Investing.com -- Foreign exchange markets got off to a slow start Monday, with trading set to remain subdued due to a sparse data calendar in Europe and public holidays in North America.
The dollar has retreated slightly over the weekend amid hopes that the U.S. and China will find a way to de-escalate their trade war. Such hopes were the main driver of a rally in Asian stock markets overnight, with the Nikkei 225 and Hang Seng indices both rising over 1.5%, while mainland Chinese stocks gained even more.
Commodity prices, too, have rallied overnight, with crude oil touching its highest level since November.
Officials from China and the U.S. are due to continue talks this week in Washington DC.
At 03:00 AM ET (0800 GMT), the dollar index was at 96.71, down nearly 0.5% from the new high for 2019 that it hit last week.
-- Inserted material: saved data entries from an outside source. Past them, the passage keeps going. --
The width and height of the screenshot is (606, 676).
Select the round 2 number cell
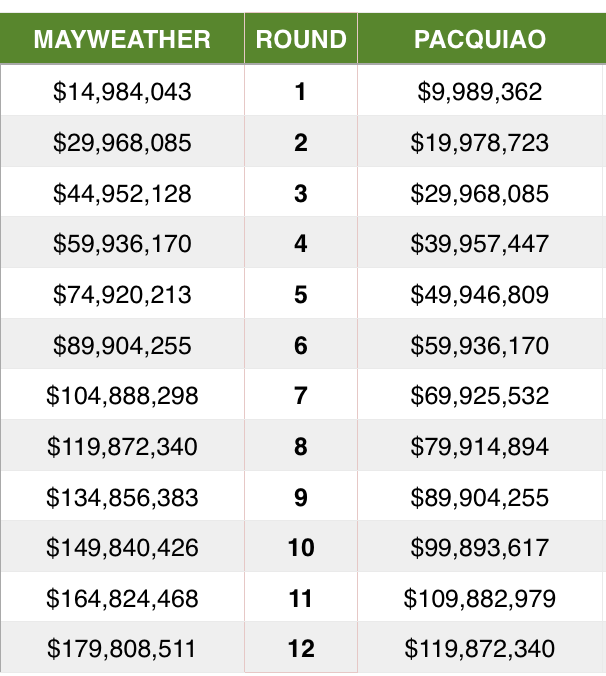pos(301,142)
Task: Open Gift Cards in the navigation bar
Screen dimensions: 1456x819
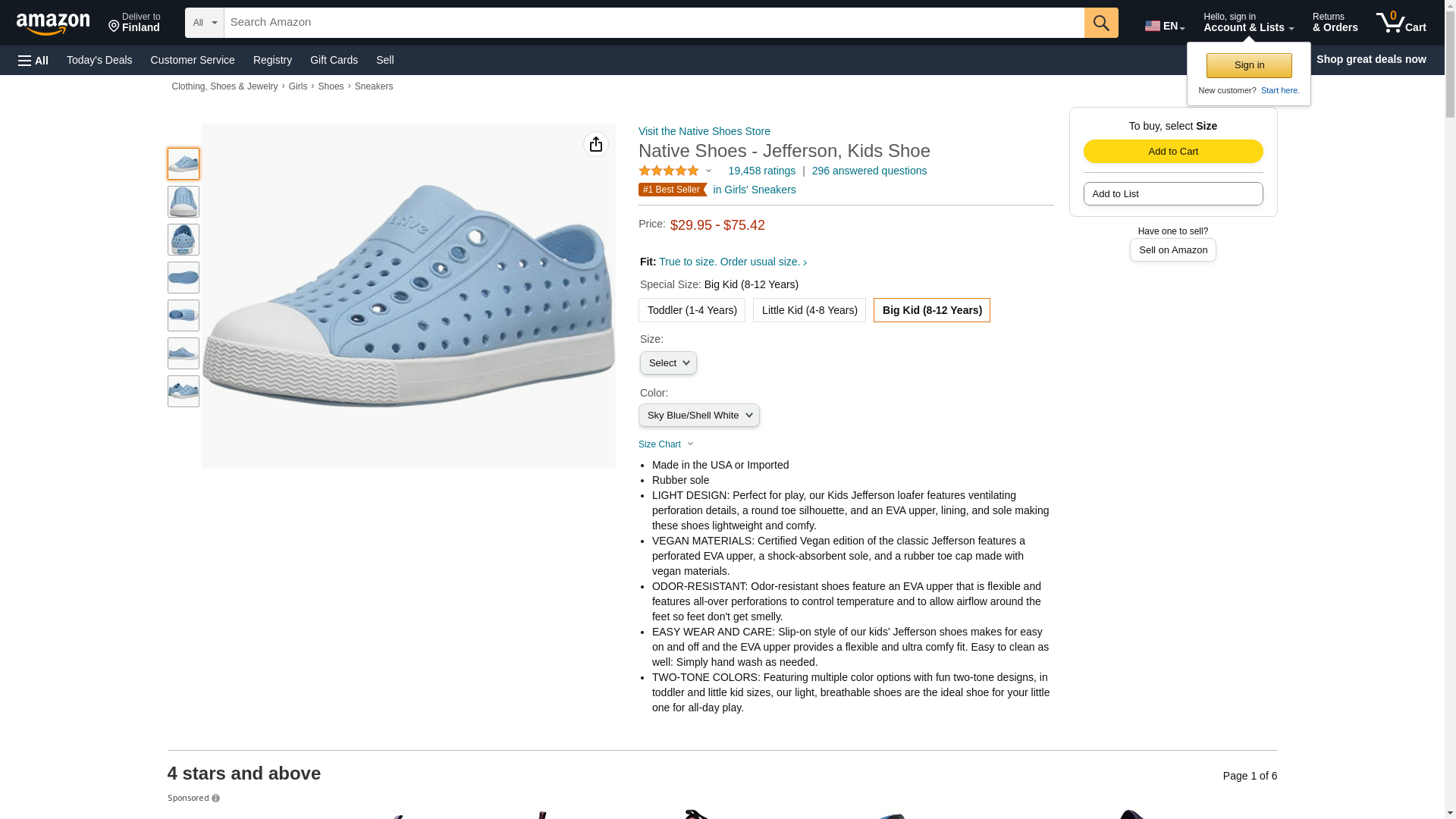Action: 334,60
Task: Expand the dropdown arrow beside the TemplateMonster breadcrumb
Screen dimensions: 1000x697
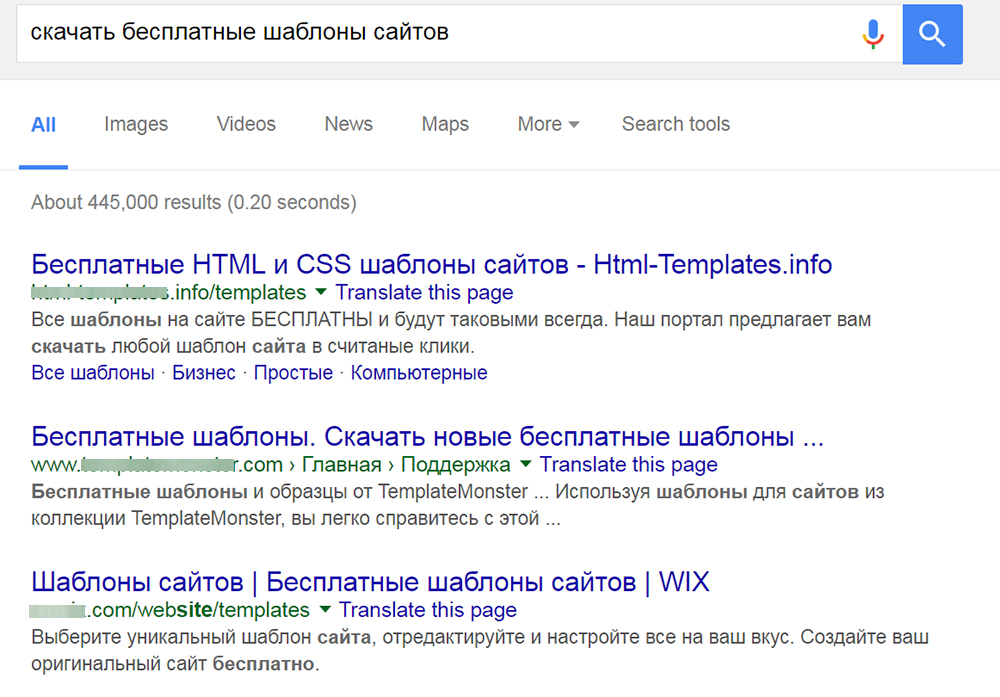Action: [525, 464]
It was supported by the buck rising against the yen, as the world’s cheapest funding currency suffered most from the return of animal spirits. The USD/JPY pair rose to 110.61.
The euro was back above $1.13, up nearly half a cent from the low it hit on Friday when European Central Bank board member Benoit Coeure said the euro-zone economy’s slowdown had been deeper and broader than the ECB first thought.
Marc Ostwald, global strategist and chief economist with ADM ISI in London, said in a note to clients that markets are balanced between the “ostensibly positive aspect of central banks stepping back from, or pushing back on policy tightening narratives,” given the weakening growth outlook, and the risk of further financial repression, and its baggage of negative interest rates and crushed credit premiums.
The British pound was weaker against the dollar but was holding up against the euro after the EU’s securities regulator ESMA said it would issue temporary licenses to U.K.-based clearing houses in the event of a ‘no-deal’ Brexit. That means EU-based clients would still be able to clear trades through London in the short term, reducing the risk of financial volatility. Cable was at $1.2902.